ANZ Bank New Zealand chief executive officer Antonia Watson said the result came at a time of heightened global uncertainty.

ANZ New Zealand has posted a $1.238 billion half-year cash net profit after tax for the six months to March 31.

The results were up 2% on the six-months recorded to September 30, which was $1.208 million.

The bank's statutory net profit after tax was a flat $1.259 billion, and it held a total credit impairment provision balance of $805 million.

The bank's half-year performance was shaped by a lift in economic activity, it said, which included a 2% increase in net loans and advances, and customer deposits, which grew by 4%.

Revenue had been constrained by ongoing margin pressure, which saw a net interest margin decline by five basis points.
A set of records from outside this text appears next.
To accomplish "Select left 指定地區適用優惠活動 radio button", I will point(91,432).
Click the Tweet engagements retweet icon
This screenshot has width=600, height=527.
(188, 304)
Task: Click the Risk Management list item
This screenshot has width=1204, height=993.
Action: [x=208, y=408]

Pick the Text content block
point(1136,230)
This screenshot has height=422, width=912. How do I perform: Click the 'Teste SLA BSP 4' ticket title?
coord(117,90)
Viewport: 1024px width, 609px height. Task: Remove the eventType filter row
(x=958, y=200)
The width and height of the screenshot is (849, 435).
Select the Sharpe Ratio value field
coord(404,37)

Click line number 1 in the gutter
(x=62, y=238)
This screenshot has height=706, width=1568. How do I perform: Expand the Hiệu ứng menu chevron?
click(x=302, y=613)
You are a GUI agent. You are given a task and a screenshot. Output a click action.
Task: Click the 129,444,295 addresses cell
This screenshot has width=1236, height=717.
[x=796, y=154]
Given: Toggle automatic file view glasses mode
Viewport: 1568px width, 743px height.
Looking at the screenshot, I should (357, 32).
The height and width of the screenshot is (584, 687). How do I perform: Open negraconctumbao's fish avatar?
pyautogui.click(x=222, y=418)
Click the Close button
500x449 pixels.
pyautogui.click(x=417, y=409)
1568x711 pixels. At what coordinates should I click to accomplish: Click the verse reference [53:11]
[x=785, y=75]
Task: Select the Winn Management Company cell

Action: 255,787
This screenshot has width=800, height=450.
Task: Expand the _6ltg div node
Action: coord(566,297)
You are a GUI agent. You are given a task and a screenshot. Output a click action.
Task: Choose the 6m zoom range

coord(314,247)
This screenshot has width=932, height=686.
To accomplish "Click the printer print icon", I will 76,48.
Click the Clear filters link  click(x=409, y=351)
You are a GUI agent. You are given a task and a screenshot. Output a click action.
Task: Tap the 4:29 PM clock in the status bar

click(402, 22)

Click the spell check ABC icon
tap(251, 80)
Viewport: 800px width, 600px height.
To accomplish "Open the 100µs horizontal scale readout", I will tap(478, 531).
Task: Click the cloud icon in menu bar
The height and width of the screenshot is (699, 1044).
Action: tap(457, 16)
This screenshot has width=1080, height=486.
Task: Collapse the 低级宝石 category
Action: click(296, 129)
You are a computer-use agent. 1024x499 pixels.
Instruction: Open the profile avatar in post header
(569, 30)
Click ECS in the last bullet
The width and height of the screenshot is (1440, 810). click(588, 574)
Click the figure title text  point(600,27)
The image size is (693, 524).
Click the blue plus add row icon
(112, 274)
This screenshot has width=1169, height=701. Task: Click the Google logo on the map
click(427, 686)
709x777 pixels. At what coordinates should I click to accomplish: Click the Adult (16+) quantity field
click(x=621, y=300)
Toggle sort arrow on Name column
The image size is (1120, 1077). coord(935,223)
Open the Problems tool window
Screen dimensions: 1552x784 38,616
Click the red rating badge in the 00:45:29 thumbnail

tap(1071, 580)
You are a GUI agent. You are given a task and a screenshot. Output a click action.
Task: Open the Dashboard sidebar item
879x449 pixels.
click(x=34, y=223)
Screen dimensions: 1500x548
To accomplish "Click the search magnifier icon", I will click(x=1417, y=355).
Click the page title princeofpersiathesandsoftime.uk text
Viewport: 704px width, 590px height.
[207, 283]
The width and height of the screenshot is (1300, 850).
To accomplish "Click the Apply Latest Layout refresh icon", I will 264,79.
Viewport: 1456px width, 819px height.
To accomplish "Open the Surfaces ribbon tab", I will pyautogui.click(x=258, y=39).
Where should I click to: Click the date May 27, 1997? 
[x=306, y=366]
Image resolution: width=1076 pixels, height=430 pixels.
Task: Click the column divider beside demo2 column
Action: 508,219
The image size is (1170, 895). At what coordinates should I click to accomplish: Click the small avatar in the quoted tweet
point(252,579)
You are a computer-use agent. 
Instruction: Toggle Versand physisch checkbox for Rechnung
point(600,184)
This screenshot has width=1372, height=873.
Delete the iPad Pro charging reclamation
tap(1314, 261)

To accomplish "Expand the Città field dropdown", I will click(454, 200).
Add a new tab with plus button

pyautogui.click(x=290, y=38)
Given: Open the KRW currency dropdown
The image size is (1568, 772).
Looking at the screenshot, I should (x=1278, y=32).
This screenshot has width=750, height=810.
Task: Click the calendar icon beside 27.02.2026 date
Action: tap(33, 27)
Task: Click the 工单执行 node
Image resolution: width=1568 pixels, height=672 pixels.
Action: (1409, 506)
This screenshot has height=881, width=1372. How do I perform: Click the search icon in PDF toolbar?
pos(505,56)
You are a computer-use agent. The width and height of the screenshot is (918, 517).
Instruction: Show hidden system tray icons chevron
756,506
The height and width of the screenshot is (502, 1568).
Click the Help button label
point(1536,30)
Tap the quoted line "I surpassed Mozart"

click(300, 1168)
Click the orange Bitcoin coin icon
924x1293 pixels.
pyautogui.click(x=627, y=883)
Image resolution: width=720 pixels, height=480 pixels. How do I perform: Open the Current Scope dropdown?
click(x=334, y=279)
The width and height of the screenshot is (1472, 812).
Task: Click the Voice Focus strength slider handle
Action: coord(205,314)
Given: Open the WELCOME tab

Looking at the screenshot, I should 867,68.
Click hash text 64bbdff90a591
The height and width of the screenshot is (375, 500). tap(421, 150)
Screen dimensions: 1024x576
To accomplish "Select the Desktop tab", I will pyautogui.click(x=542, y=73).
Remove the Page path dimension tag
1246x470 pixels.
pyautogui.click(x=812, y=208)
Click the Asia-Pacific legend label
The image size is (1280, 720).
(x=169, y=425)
ANZ Bank New Zealand chief executive officer Antonia Watson said the result came at a time of heightened global uncertainty, and prior to the war in Iran, the country was in the "early stages of an economic recovery".

“Events in the Middle East are a reminder of how quickly global shocks can ripple through our economy and undermine what remains a fragile recovery.

“The economic outlook remains uncertain, and our focus is on maintaining the strength of the bank and supporting customers and the wider economy as challenges emerge.”

Watson said customers across households and businesses had entered this period of uncertainty in a "more resilient position".

She said through the recent interest rate cycle, many home loan customers had refixed at lower rates to keep their payments the same, or had increased them, to pay off their loan faster.

"More than 44% of home loan customers are ahead on repayments by six months or more and 48% hold a savings buffer of at least $5000."

ANZ NZ said it had supported $15 billion in new home loan lending for the six-months ending March 21, and helped over 4800 first home buyers into a home.

Last month, ANZ NZ, along with other major banks, increased its home loan interest rates.

It followed an update to the bank's official cash rate forecast, where ANZ NZ chief economist Sharon Zollner said she now expected the OCR could rise three times this year, starting as soon as July.

Today, the bank added although the wider rural sector being was buoyed by the higher commodities and the recent Fonterra capital return, higher fuel, fertiliser and freight costs, together with ongoing supply uncertainty, were weighing on rural communities, and were expected to influence investment and growth decisions.

"Current geopolitical headwinds may curtail momentum in the second half of the year," Watson said.

The morning's headlines in 90 seconds, including a man’s arrested after the abduction and death of a young girl in Australia, and new road safety warnings amid a spike in deaths. (Source: 1News)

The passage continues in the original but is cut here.